Roger W. Jenkins - President & Chief Executive Officer

So it is a lot more. So if I said it was painful, it is. So and we have to realize it, get on it, focus on cost. We've done a great job on costs. And we are seeing very competitive prices from service companies as to fracking services in North America. And these continue to compete well with each other and help us as through this collapse. And we're going to continue to stay on it. And that's what we're going to do.

Paul Sankey - Wolfe Research LLC

Okay, Roger. Thanks. Good luck.

Roger W. Jenkins - President & Chief Executive Officer

Oh, thank you, Paul.

Operator

And we'll take our final question from Pavel Molchanov from Raymond James.

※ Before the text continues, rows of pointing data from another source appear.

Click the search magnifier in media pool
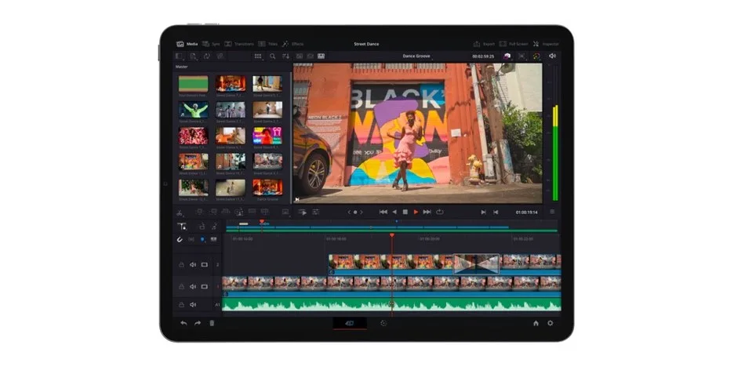This screenshot has width=734, height=367. [272, 56]
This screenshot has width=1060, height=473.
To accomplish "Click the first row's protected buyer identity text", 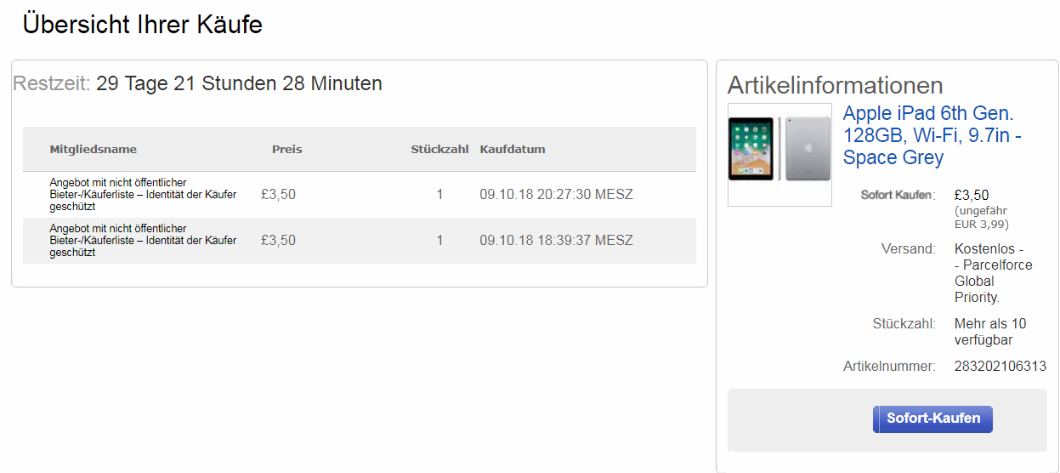I will point(144,195).
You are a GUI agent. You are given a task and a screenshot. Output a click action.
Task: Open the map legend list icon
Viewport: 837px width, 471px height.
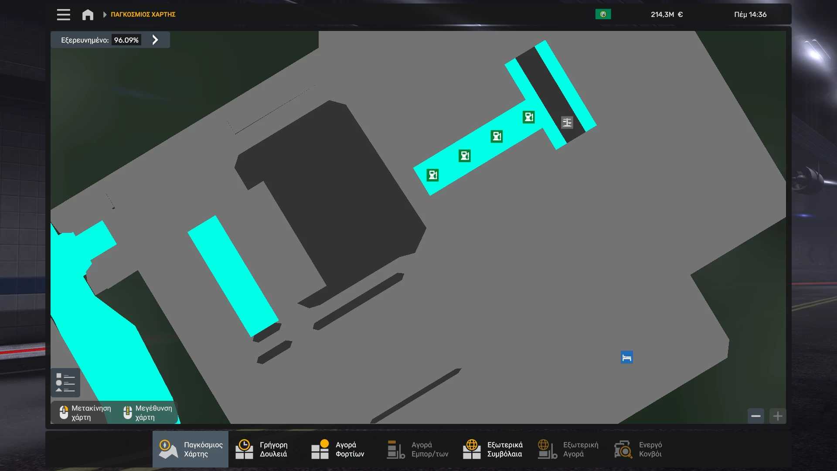click(65, 382)
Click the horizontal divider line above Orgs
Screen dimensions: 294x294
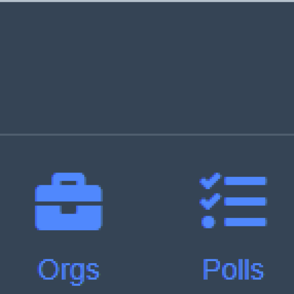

Pavel S. Molchanov - Raymond James & Associates, Inc.

Hey, guys. Just two kind of housekeeping items. On the Canadian – dual Canadian deals, is there a tax efficiency to keeping your proceeds from the midstream deal in Canada, rather than repatriating?

John W. Eckart - Chief Financial Officer & Executive Vice President

Well, I mean obviously if you – if we were to consider repatriating and declaring some type of dividend, Pavel, then we'd have to pay a toll for doing that, because there is withholding tax of 5%. And there is quite frankly a – and always has been – a differential in the tax rate in Canada being at 25%, 26%, 27% range, as opposed to a 35% tax rate in the U.S.

So we've always been declared indefinitely reinvested in Canada. You keep it that way up until you couldn't do it anymore. And because you don't really want to pay that toll if you don't have to. But there is cash up there. So it's an evaluation of how you have to look at it on an overall basis, and what's best for the corporation in total. So yes, keeping it up there saves cash taxes is the short answer.

Pavel S. Molchanov - Raymond James & Associates, Inc.

Okay. And on your oil sands, the legacy oil sands asset, have you calculated what the $20 a ton carbon tax is going to amount to in extra LOE next year?

Roger W. Jenkins - President & Chief Executive Officer

I believe it's only around 10%. We don't see it to be astronomical there. There was a – Suncor is partner in that and heavily involved in that. Was a part of that negotiation if you will with the government entities there. And we do not see that to be a major impact on that project. And Suncor must not, because they invested in more of it I suppose.

Pavel S. Molchanov - Raymond James & Associates, Inc.

Is it couple bucks in LOE? Or a couple bucks a barrel? What's the...

Roger W. Jenkins - President & Chief Executive Officer

Oh, it'd be less than that. I mean the OpEx in this thing is quite changing. And you got to watch the USD forex on that. But if it's in the C$30-something, it'd be a couple bucks the way I see it.

Pavel S. Molchanov - Raymond James & Associates, Inc.

Okay. Appreciate it.

Roger W. Jenkins - President & Chief Executive Officer

Oh, thank you.

Roger W. Jenkins - President & Chief Executive Officer

Okay. That's all we have today. I appreciate everyone for calling in. And we will be back next quarter and continue to focus on costs here at Murphy. And are excited about our new deal that we had today, both of them in fact. And we'll be back to it. And thank everyone for calling in. I appreciate it. Thank you.

Operator

Thank you. That will conclude today's conference. We thank you all for your participation.